Melody had called a former trainer at 24-hour Fitness and said she needed to be able to stand and scream, on pitch, for several hours. "If you nail down just the moments Tosca sings," she said, "it adds up to sixty-nine minutes. Mimi is thirty-four minutes, Manon Lescaut is thirty-seven. So, I told him I needed to double the length of anything I'd ever done. And I wanted to double my core strength, because that's what I have to rely on."

I was curious if some grand revelation had happened during the performance. "You're finally on stage, facing the audience, with a baton waving in your face -- and here's a new hit on what and how you've prepared up to this point."

"There was a lot of magic involved. What shocked me -- because I was shoved into this so fast -- was that I wasn't able to think. Anytime someone asked me, 'do you want to go over...' -- the answer was 'No, I don't want to.' That was new behavior. It was magical and very different from anything I would normally do. Once I was backstage, singing the "Cantata," it became real. I was about to walk on that stage, with the set, for the very first time. I remember looking at Scarpia, standing behind his desk.
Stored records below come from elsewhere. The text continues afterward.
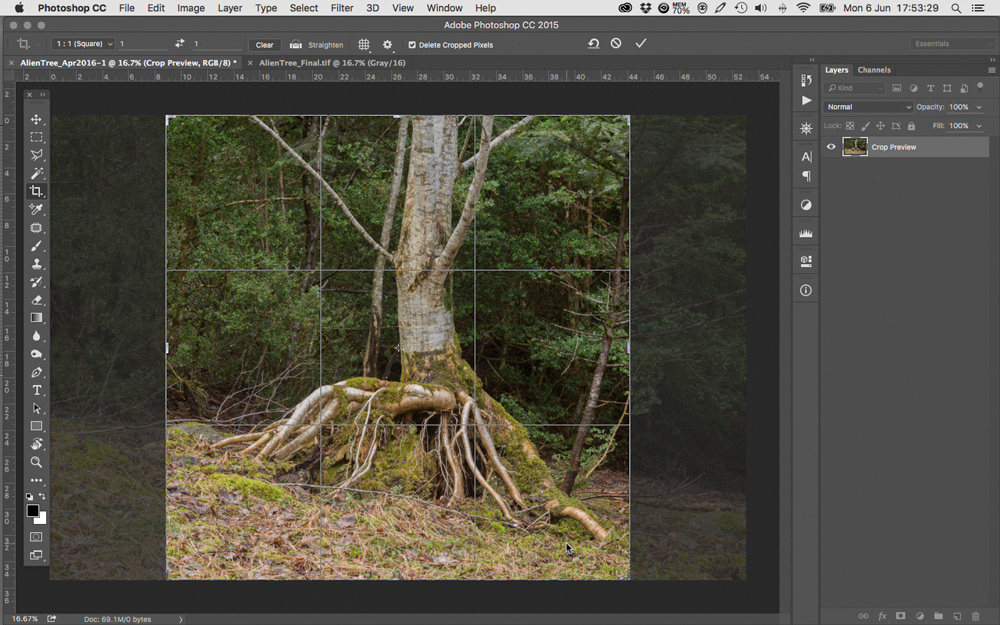Click the Straighten button
The image size is (1000, 625).
pos(318,45)
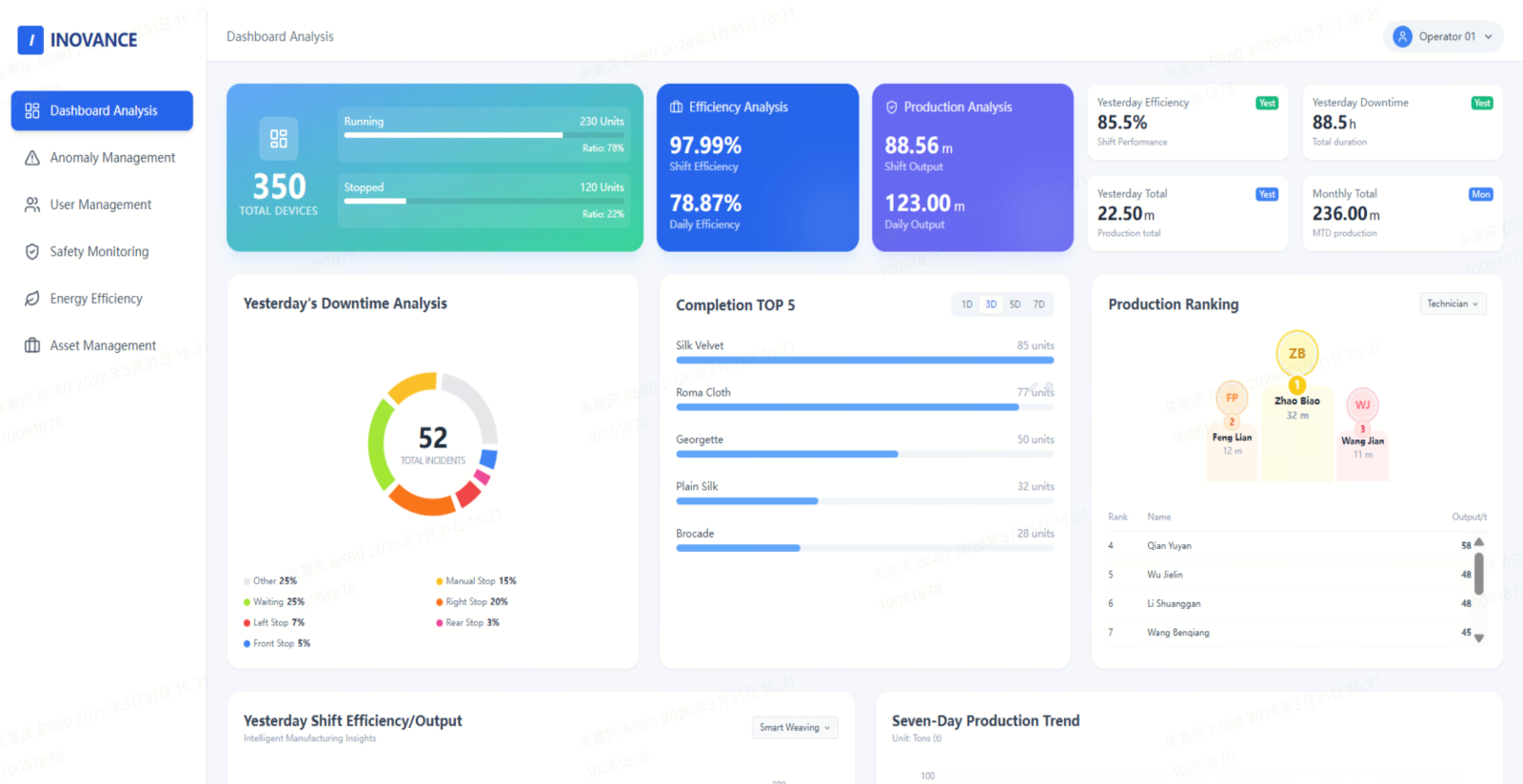Click the Operator 01 avatar icon
This screenshot has height=784, width=1523.
(x=1402, y=37)
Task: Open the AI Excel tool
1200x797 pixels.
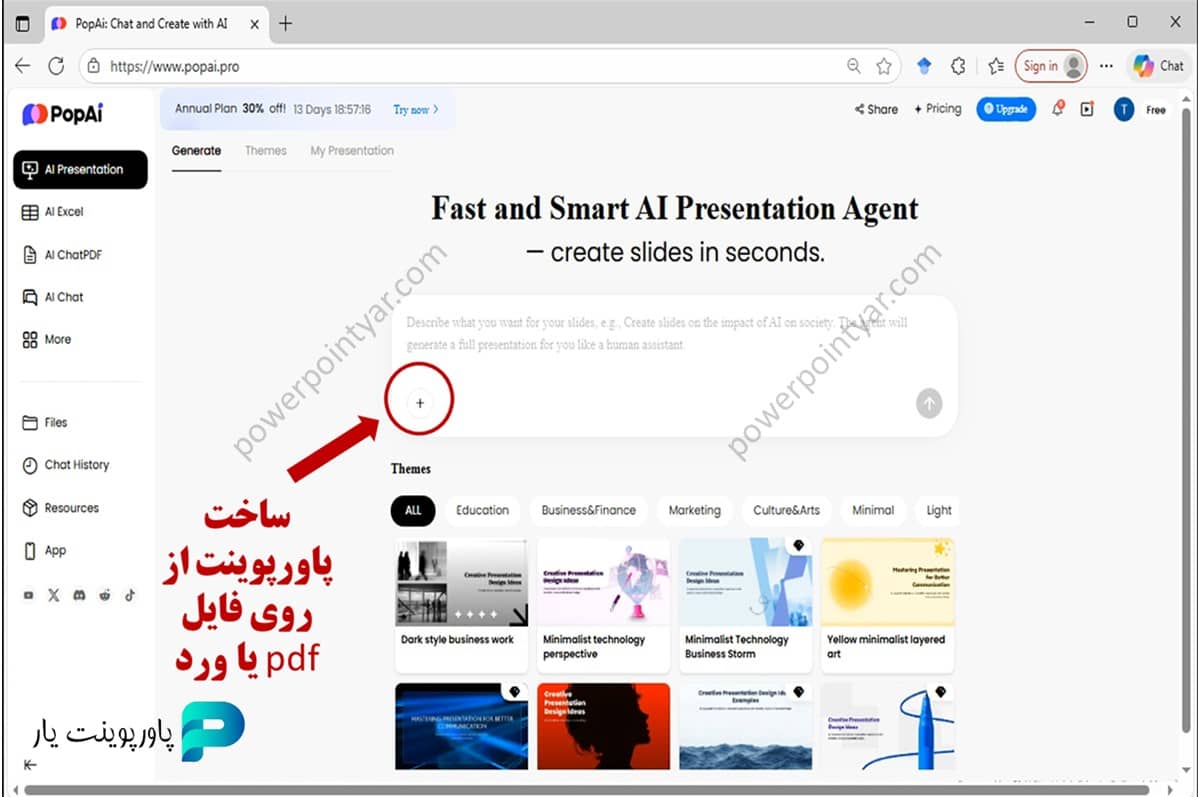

I felt this wave of hate toward him and thought, "Well, I'm Tosca now!" The whole audience was for us that night. I just had to Be. It's the most exciting thing that has ever happened to me. It was spiritual in a way, because it was so big. Self-reliance to the max, faith and trust."

"And a few guardian angels along the way?" I asked.

"More than a few. I said my thanks to them, thanked my grandfather and prayed -- not in a desperate sense -- but in a thankful sense. In the dressing room, people kept remarking, 'How are you so calm?' -- and I would just start laughing. The director says, 'How are you feeling? Aren't you nervous?' And I said, 'No. Look, this can't happen by my own power. That's impossible. The fact is, it's a meant-to-be thing and I just need to step into it.' But here's why I keep laughing. I'm debuting Tosca -- it's opening night at the San Francisco Opera -- I've never rehearsed on stage or with the orchestra -- I'm going on for Angela Gheorghiu. That is hilarious! You have to laugh. There was nothing else to do but say, "OK, God. Thank you."



Tosca is a career-defining role. The opera is a jewel in the crown for composer Giacomo Puccini. Melody Moore has proven herself as Most Valuable Player this season at San Francisco Opera. It's mind-boggling that two world class sopranos know there is a stellar replacement out in the wings ready and able to take over if something should happen. And it could.

"It absolutely could!" said Melody. "I expect it to."